Enzo Vetrano e Stefano Randisi, in scena al teatro Biondo in qualità di interpreti e registi dello spettacolo, si impossessano della materia narrativa piegandola alle loro intime esigenze rappresentative ed esaltandone soprattutto la componente comica attraverso un certosino lavoro di parossismo gestuale e di timbri vocali. Ciò che in Pirandello era dolente accostamento a maschere animali, nelle attuate intenzioni dei registi si diluisce in un leggero gioco scenico – fatto anche di accenni di danza, musiche calzanti, azioni quasi sospese, guizzanti apparizioni – nel quale mantenere comunque l’impietoso smascheramento della pubblica morale, che spesso si inceppa e cede a private trasgressioni.
Come sempre Pirandello fa implodere la logica delle convenzioni borghesi, propone personaggi interiormente scissi tra sentimenti e obblighi sociali, razionalizza sino allo spasimo per ricondurre i “casi” rappresentati nell’ambito dell’ordine costituito. Qui è il frutto illegittimo dell’amore dei due “virtuosi amanti” che dev’essere riabilitato agli occhi del mondo esterno, rappresentato, nell’indovinata scenografia di Marc’Antonio Brandolini, dal continuo aprirsi e chiudersi delle ante di un enorme armadio/contenitore (già valorizzato nell’iniziale bella scena cantata), che all’occorrenza diventano usci che consentono di cogliere segreti e intimità.

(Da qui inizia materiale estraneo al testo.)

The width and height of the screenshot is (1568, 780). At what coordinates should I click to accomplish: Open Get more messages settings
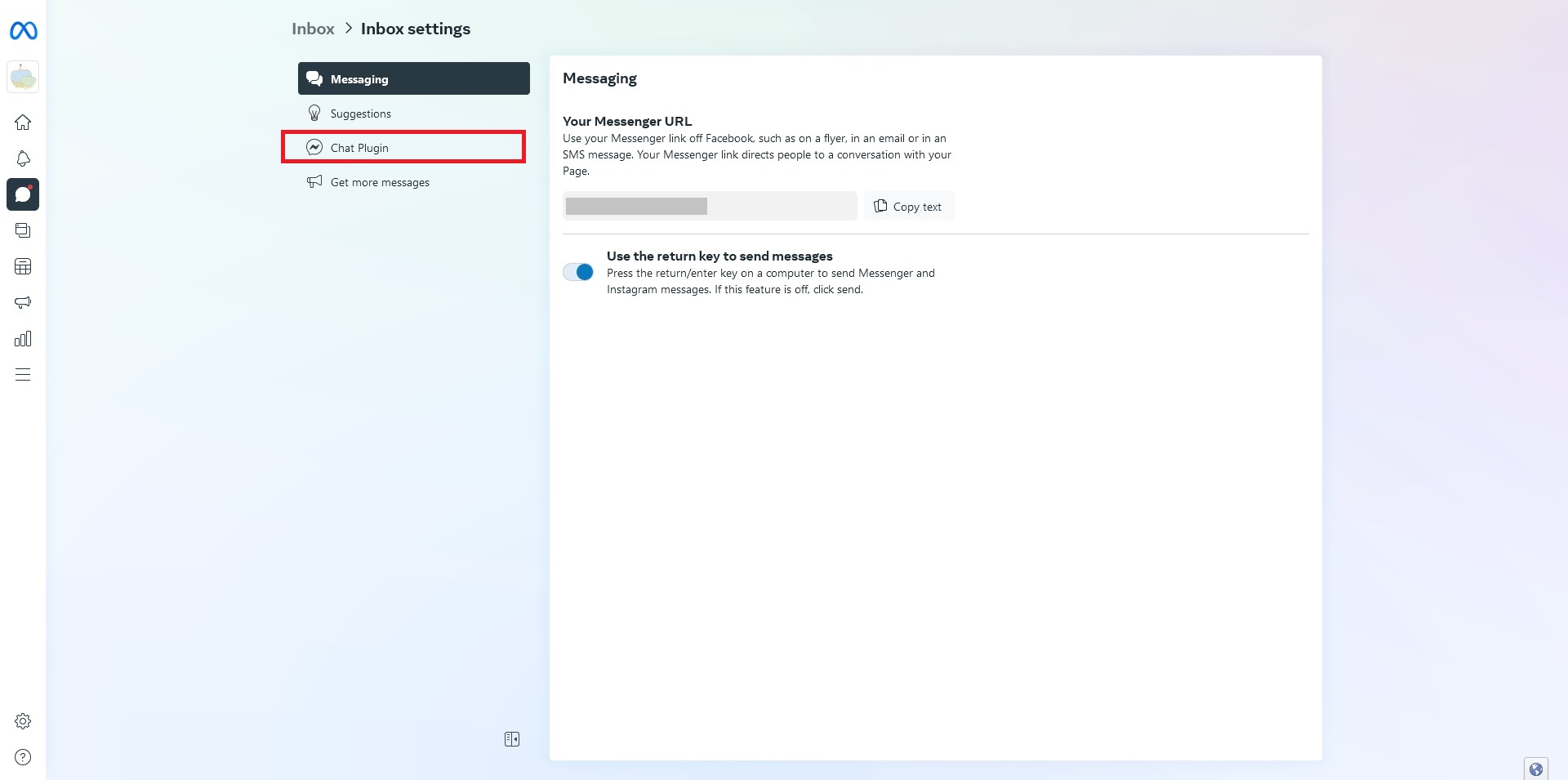pos(380,181)
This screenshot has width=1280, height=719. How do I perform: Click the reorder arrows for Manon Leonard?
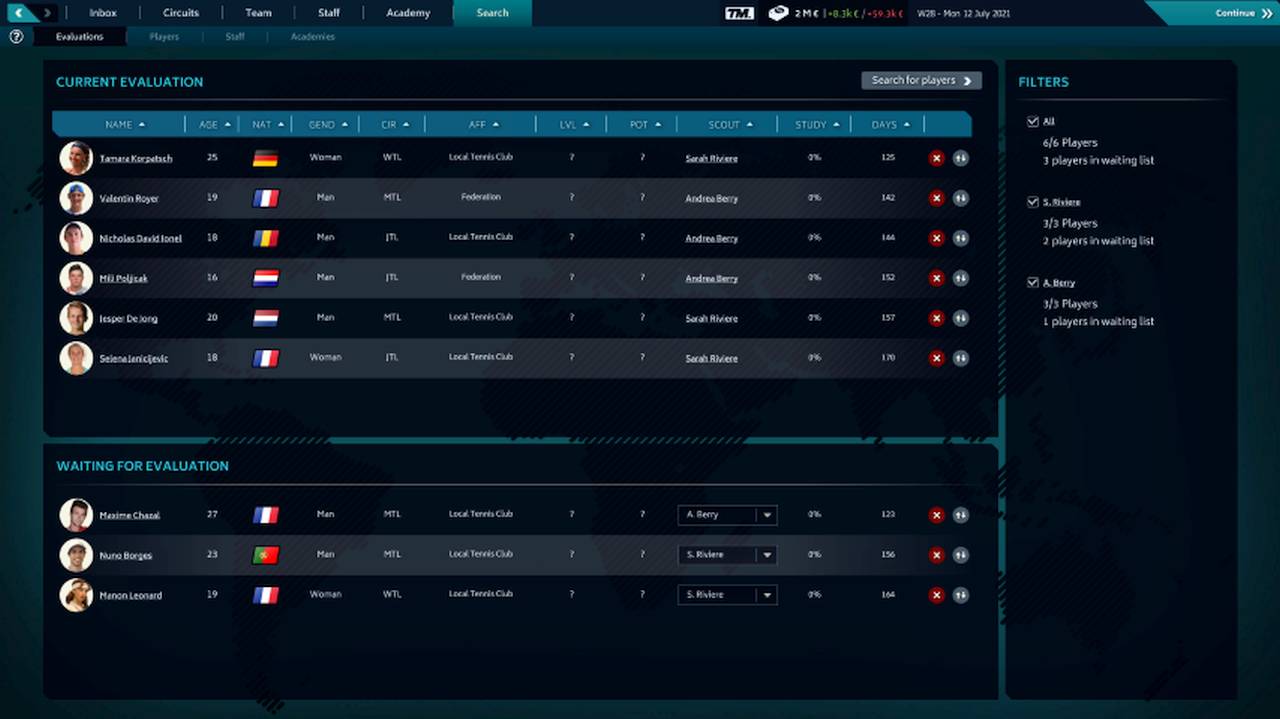(x=960, y=595)
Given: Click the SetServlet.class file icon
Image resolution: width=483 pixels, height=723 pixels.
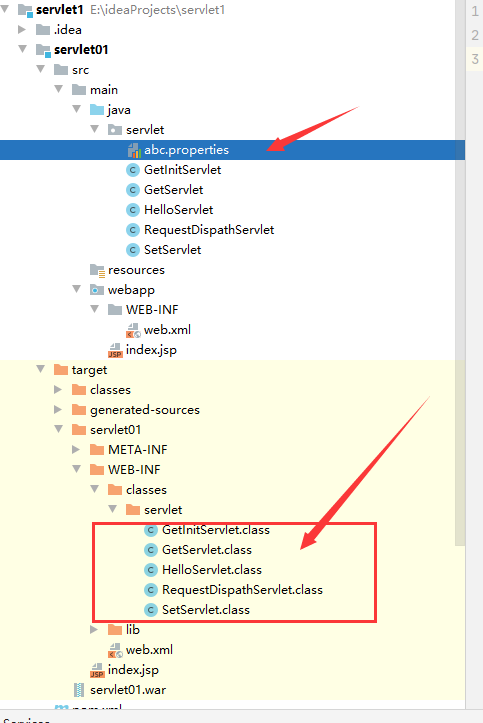Looking at the screenshot, I should 151,610.
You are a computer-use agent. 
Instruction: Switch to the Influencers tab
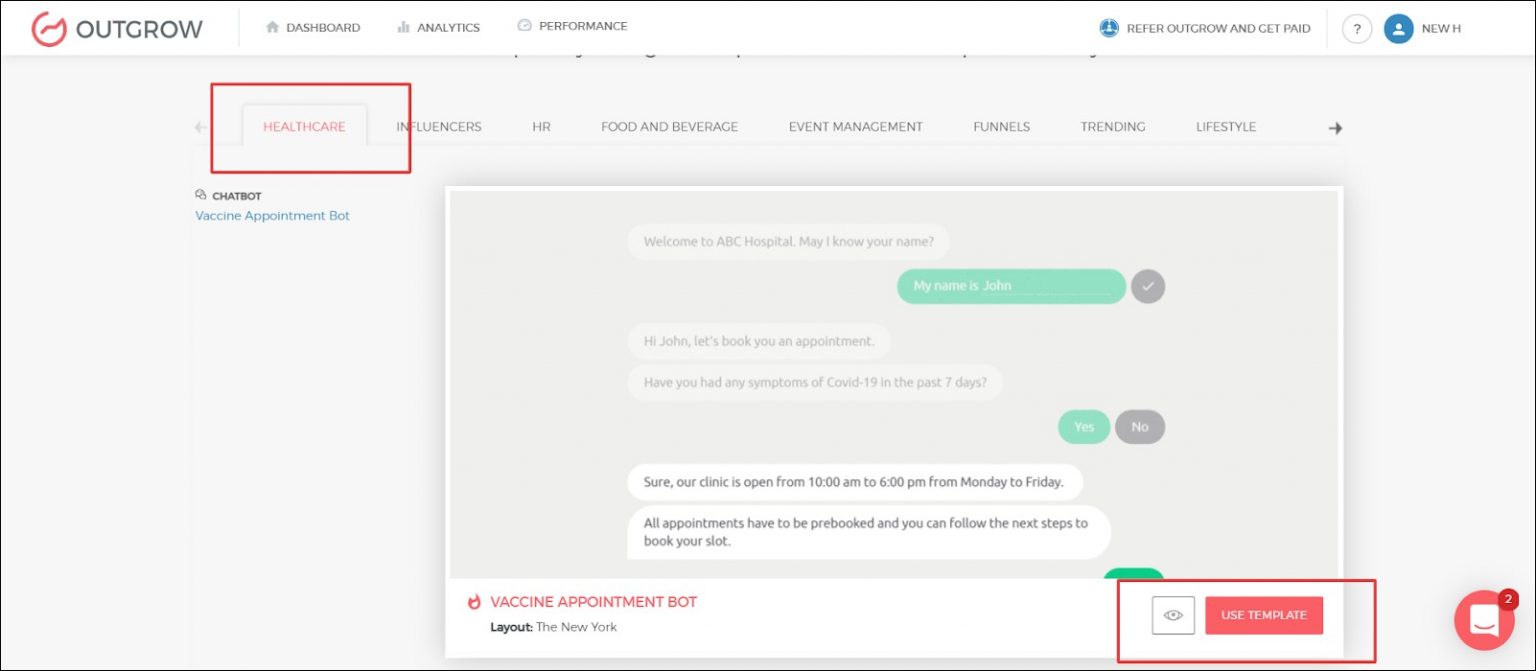click(x=439, y=127)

Enzo Vetrano, il trasparente professor Paolino, Ester Cucinotti, la virtuosa moglie e pudica amante, Stefano Randisi, il noioso, pettegolo e poco arguto figlio della donna, Giovanni Moschella, il brusco capitano di Marina che trascura la moglie, Antonio Lo Presti, nel doppio ruolo del dottore e del fratello farmacista che confeziona il dolce della salvezza imbottendolo di afrodisiaci, comprimono i personaggi sino a renderli ridicole marionette condannate all’ipocrisia, invischiate nei loro stessi errori, coinvolte nella riparazione del torto, costrette ad agire contro le intenzioni.
Quasi sempre in scena, Vetrano detta egregiamente i tempi, si agita e si scompone, si contiene e si autoconvince, prima di poter persuadere gli altri, della bontà del suo piano, della logica dei suoi presunti diritti, in ciò ottimamente assecondato dalla Cucinotti, una riottosa, candida, sconcertata vittima sacrificale della commedia tragica del vivere civile. La regia sottolinea saggiamente – quasi isolandole dal contesto con un uso accorto delle efficacissime luci di Maurizio Viani – alcune scene significative, come quella in cui la signora, acconciata a dovere per risvegliare gli impulsi sessuali del marito, subisce i consigli estetici dell’integerrimo amante che le impiastriccia il viso con la stessa fredda determinazione di un chirurgo chinato sul tavolo operatorio del suo paziente.
Assai godibile anche la lunga scena della cena, in cui il sorriso ingessato e accondiscendente degli amanti si scontra con la facile irascibilità del marito e con gli inopportuni capricci del ragazzo. Alla fine la virtù è salva, la normalità ripristinata, garantita quella convivenza civile – assillo mai risolto per l’autore – sempre pronta a caracollare sotto l’agguato della corda pazza. Validamente in scena anche Margherita Smedile, Giuliano Brunazzi e Luca Fiorino, che mantengono brioso e vivace l’agile snodarsi degli eventi.